I have a solution in laplace images:
\begin{align} &p_f(x,s) = - \frac{1}{s}\frac{b}{a} \frac{1}{\sqrt{\frac{s}{a}+ \frac{b}{a} \frac{\sqrt{ s}}{1+c\sqrt{s}}}} e^{-x \sqrt{\frac{s}{a}+ \frac{b}{a} \frac{\sqrt{ s}}{1+c\sqrt{s}}}} \label{pressure_frac_sol:laplace2c}\\ &p_r(x,y,s) = - \frac{1}{s}\frac{b}{a} \frac{ e^{-\sqrt{s}y}}{1+c\sqrt{s}} \frac{1}{\sqrt{\frac{s}{a}+ \frac{b}{a} \frac{\sqrt{ s}}{1+c\sqrt{s}}}} e^{-x \sqrt{\frac{s}{a}+ \frac{b}{a} \frac{\sqrt{ s}}{1+c\sqrt{s}}}}. \label{pressure_res_sol:laplacec} \end{align} where is $s$ is Laplace variable on a complex plane (it is used in Laplace transform to get rid of time variable $t$: $L\left[p(x,y,t)\right] =p(x,y,s)= \int_0^{\infty}p(x,y,t) e^{-st}dt$).
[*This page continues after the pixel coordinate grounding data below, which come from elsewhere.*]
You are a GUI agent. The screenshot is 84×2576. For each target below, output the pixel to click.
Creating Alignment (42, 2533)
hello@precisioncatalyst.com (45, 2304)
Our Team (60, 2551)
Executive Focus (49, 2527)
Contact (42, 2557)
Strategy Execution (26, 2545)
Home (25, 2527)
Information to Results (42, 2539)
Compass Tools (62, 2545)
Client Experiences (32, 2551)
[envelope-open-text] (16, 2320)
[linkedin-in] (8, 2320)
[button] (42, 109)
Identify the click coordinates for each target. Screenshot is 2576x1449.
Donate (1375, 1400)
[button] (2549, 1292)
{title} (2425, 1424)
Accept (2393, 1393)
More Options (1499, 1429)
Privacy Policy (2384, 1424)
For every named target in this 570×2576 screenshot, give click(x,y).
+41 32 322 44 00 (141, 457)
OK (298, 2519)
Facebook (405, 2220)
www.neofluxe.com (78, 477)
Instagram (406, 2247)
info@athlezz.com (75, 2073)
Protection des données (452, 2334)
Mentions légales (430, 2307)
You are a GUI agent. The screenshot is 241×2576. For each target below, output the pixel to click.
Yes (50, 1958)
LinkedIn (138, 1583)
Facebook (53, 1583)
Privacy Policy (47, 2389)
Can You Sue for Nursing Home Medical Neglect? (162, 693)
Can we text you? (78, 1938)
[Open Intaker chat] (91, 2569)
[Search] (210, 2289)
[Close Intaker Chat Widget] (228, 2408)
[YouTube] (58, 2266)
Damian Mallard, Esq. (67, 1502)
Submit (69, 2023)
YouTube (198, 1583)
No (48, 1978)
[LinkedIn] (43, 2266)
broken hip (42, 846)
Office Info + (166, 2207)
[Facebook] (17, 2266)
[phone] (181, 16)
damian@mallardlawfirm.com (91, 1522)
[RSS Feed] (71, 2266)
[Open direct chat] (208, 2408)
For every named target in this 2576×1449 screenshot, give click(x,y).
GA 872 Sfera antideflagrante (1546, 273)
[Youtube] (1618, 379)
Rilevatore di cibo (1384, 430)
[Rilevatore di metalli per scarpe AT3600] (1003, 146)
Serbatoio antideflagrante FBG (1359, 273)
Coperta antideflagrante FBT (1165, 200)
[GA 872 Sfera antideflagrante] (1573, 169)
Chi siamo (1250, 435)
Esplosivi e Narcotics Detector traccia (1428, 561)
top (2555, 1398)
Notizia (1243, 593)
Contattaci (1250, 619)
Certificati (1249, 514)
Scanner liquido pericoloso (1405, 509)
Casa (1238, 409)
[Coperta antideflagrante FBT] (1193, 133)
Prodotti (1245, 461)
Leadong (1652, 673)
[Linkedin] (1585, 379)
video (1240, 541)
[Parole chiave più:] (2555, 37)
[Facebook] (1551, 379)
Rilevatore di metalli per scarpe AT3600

Now I want to go back to the originals - to the time variable $t$. I tried to do this with the help of Mellin transform by the contour $$F(t)={\frac {1}{2\pi i}}\int \limits _{{\gamma-i \infty }}^{{\gamma+i \infty }}e^{{st}}F(s)\,ds. \label{melline_fml}$$
Problem is that following integral diverges: \begin{align} \lim_{|s| \to 0} \int \limits _{DE} p_f (x,y,s) e^{st} ds = -{\frac {1}{2\pi i}}\int \limits _{{\gamma-i \infty }}^{{\gamma+i \infty }}\frac{b}{a} \frac{1}{\sqrt{\frac{s}{a}+ \frac{b}{a} \frac{\sqrt{ s}}{1+c\sqrt{s}}}} e^{st-x \sqrt{\frac{s}{a}+ \frac{b}{a} \frac{\sqrt{ s}}{1+c\sqrt{s}}}} \,\frac{ds}{s} =\nonumber \\ = -\lim_{\epsilon \to 0} {\frac {1}{2\pi i}}\int \limits _{- \pi}^{\pi} \frac{b}{a} \frac{1}{\sqrt{\frac{\epsilon e^{i \phi}}{a}+ \frac{b}{a} \frac{\sqrt{\epsilon} e^{i \frac{\phi}{2}}}{1+c\sqrt{\epsilon} e^{i \frac{\phi}{2}}}}} e^{\epsilon e^{i \phi}t-x \sqrt{\frac{\epsilon e^{i \phi}}{a}+ \frac{b}{a} \frac{\sqrt{\epsilon} e^{i \frac{\phi}{2}}}{1+c\sqrt{\epsilon} e^{i \frac{\phi}{2}}}}} \,i d{\phi} = -\infty \end{align}
Maybe someone can tell me how to switch from images to originals in this particular case - for $p_f, p_r$?